Convolutional neural networks (CNNs) were first introduced in 1980,43 and reformulated in 1999.44 CNNs are image-based DL architecture by calculating mathematical operation “convolution” to extract features of images. Convolution preserves the spatial relationship between pixels and is calculated by multiplying the image matrix with the filter matrix. Filters contain trainable weights which are optimized during training for feature extraction. With different filters, separate operations such as edge detection can be performed to one image. By stacking the convolutional layers, simple features will be gradually assembled to intact and complicated ones.45 The CNNs are applied to and show exciting performances in face recognition, images classification and object detection.40 In materials design problems, with the capacity of capturing features at different hierarchical levels, CNNs are well suited to describe the properties of materials (which innately have hierarchical levels), especially biomaterials. These hierarchical features are not just found in materials, but in many other representations of matter, sound and language, and hence universal to the description of key societal systems.46,47
Recurrent neural networks (RNNs) also gain popularity due to their capability of dealing with sequential data. In CNNs, inputs and outputs are supposed to be independent of each other, which might not be suitable for some tasks that emphasize the sequence of the data. For instance, given an incomplete sentence, it would be difficult to predict the next word if the sequential structure of the sentence is omitted. Instead, RNNs act on the sequential data with the output being depended on the previous and later sequence and utilize “memories” in determining output of each layer or state. For RNNs with large depth, the gradient calculated by BP easily vanishes or explodes.48,49 To address this issue, plenty of mechanisms including Long short-term memory (LSTM),50 Gated recurrent unit (GRU),51 ResNet52 and Attention53,54 have been developed, increasing the impact of RNNs in NLP tasks such as language translation and speech processing. RNNs also shed light on scientific problems such as protein folding and de novo protein design.55–57
Generative models have been established to generate new data points based on the distribution of existing data. An intriguing and successful category of architectures among them are generative adversarial networks (GANs),58 which consist of two neural networks, the generator and the discriminator. The generator proposes new data instances and the discriminator compares the generated data with the real data. These two components contest with each other during the training as the generator aims to “fool” the discriminator by producing more genuine images while the discriminator attempts to distinguish real images from false images as accurately as possible. GANs reach convergence when the generator and the discriminator are at Nash equilibrium. The process of balancing the performances of the generator and the discriminator is somewhat similar to equilibrating a physical system with both attractive and repulsive forces which indicates that GANs can potentially shed light on describing physical phenomena. Furthermore, with the objective of generating fake data with restricted conditions or characteristics, a subtype of GANs named conditional GANs (cGANs)59 have been developed which include labels as a control variable. One of the applications of cGANs is image-to-image translation60,61 in which an image is used as the constrain of the generator. Unlike GANs, variational autoencoder (VAE)62 is another type of generative models that uses one neural network which first encodes the input data into an inexplainable code named as latent code and then decodes the latent code to reconstruct the output.
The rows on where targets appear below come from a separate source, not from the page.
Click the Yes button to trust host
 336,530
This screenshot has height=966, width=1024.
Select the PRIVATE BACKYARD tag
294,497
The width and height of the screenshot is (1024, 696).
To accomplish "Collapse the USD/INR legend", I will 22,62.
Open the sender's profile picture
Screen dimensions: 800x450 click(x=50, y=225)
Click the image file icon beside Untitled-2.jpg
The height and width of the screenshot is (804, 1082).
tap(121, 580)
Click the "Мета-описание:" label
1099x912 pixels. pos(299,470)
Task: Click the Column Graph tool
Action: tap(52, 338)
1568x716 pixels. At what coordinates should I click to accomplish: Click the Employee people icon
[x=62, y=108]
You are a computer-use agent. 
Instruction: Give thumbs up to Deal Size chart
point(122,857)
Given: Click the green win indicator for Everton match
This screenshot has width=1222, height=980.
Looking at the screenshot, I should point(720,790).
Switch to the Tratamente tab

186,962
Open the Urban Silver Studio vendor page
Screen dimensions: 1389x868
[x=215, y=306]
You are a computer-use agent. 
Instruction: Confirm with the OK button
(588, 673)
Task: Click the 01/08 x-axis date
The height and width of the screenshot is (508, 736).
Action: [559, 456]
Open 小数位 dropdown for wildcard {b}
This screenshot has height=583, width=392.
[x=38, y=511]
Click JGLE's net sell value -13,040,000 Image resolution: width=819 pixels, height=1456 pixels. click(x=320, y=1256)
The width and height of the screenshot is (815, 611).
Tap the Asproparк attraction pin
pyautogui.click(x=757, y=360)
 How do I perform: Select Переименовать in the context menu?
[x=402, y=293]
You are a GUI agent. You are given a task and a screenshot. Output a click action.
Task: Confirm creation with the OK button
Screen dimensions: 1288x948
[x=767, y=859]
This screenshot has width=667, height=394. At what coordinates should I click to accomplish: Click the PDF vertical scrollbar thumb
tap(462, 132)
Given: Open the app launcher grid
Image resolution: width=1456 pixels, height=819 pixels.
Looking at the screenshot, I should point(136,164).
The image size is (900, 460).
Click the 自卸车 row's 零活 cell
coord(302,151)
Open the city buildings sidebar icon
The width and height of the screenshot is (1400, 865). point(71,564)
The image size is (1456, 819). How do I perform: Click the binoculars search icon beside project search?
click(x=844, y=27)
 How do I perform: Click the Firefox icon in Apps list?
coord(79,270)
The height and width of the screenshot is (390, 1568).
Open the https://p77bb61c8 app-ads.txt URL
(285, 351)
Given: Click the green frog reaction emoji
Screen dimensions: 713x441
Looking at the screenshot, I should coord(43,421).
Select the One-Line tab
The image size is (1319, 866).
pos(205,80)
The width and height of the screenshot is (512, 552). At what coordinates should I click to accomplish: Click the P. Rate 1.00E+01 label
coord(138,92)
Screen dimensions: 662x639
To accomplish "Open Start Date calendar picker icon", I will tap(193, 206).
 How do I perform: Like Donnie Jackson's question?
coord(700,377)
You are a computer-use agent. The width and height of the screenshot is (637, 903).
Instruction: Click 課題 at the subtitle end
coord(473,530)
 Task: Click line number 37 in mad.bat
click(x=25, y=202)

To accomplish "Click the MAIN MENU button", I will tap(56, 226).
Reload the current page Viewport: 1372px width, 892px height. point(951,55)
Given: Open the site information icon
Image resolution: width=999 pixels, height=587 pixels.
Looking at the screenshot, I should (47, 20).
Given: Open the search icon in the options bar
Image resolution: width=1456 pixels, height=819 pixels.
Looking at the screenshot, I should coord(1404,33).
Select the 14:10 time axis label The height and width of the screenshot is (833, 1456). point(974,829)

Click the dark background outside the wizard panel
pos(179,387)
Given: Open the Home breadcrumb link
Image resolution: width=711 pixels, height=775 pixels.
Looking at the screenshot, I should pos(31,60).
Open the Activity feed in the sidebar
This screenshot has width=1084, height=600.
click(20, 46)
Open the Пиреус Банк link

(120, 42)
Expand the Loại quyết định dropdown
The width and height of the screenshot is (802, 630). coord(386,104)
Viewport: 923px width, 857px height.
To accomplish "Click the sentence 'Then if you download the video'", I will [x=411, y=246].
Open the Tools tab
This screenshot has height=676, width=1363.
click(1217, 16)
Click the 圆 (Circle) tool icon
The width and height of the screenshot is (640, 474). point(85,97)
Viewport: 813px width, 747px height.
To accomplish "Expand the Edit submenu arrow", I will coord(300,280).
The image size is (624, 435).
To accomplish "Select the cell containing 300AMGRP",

ML methods can also be used to evaluate and improve the performance of other applied ML models. Bayesian learning (BL)40 is an approach used for parameter estimation and probability comparison to evaluate a given algorithm. Gaussian process regression (GPR)63 is a nonparametric approach which can provide uncertainty measurements of predictions and build reduced-order models based on Bayesian learning. These approaches are potentially useful for mechanical materials designs problems as they are suitable for relatively small datasets and are working well without prior knowledge of model forms. Moreover, active learning is a learning algorithm that interactively inquires the user and selects data to be labeled.64 Training data would be augmented in an active learning loop with post-hoc experiments or simulations. For further discussion on the application of active learning in materials science, we refer to a recent review paper.65
Reinforcement learning (RL) is an area of ML in which the agent takes action based on the variation of the environment to maximum long-term gains.66 The training process is aiming at finding a balance between exploration (of uncharted territory) and exploitation (of current knowledge).66 From 2014 to 2017, the presence of AlphaGo,67 a RL-based AI was able to beat top-notch Go players, showing the power of RL and its potential applications to materials problems such as interactive materials design.
Graph neural networks (GNNs), unlike standard neural networks operating on Euclidean data, operate on graphs that have non-Euclidean data structures consisting of nodes connected by edges without natural orders.68 Recent breakthroughs in GNNs, such as graph convolutional networks (GCNs),69 have demonstrated the capability of GNNs to learn graph embeddings through message passing between the nodes and its outstanding performance on semi-supervised classification tasks, which are potentially applicable to many materials and mechanics problems that inherently consist of graph structures.
Popular ML models and algorithms used in the design of mechanical materials, along with example applications, are tabulated in Table 1.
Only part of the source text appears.